**Element and text location data:**
►
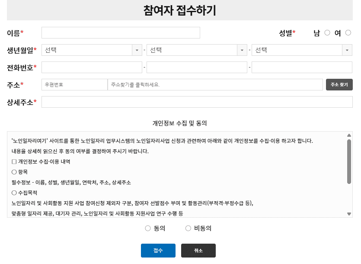This screenshot has height=264, width=361.
Task: Click the name (이름) input field
Action: tap(121, 33)
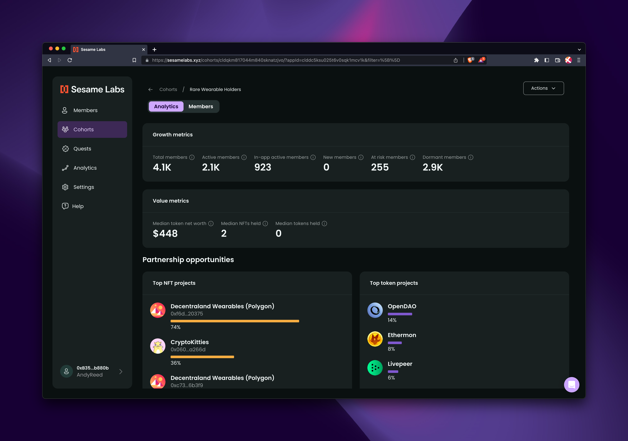The width and height of the screenshot is (628, 441).
Task: Click the Cohorts sidebar icon
Action: tap(65, 129)
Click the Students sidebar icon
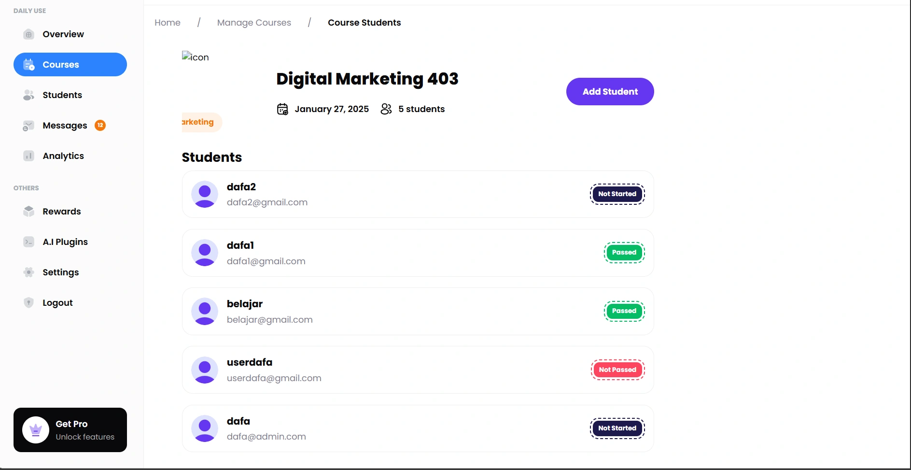Screen dimensions: 911x470 coord(29,95)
◄
Please rename every "sidebar" in the rows above to "side panel" and keep everything else the same. Leave the pictures out of your answer.

**Task response:**
This screenshot has height=264, width=361.
Task: Click the name (이름) input field
Action: tap(121, 33)
The width and height of the screenshot is (628, 441).
Task: Click the Cohorts side panel icon
Action: tap(65, 129)
Click the Students side panel icon
Screen dimensions: 911x470 coord(29,95)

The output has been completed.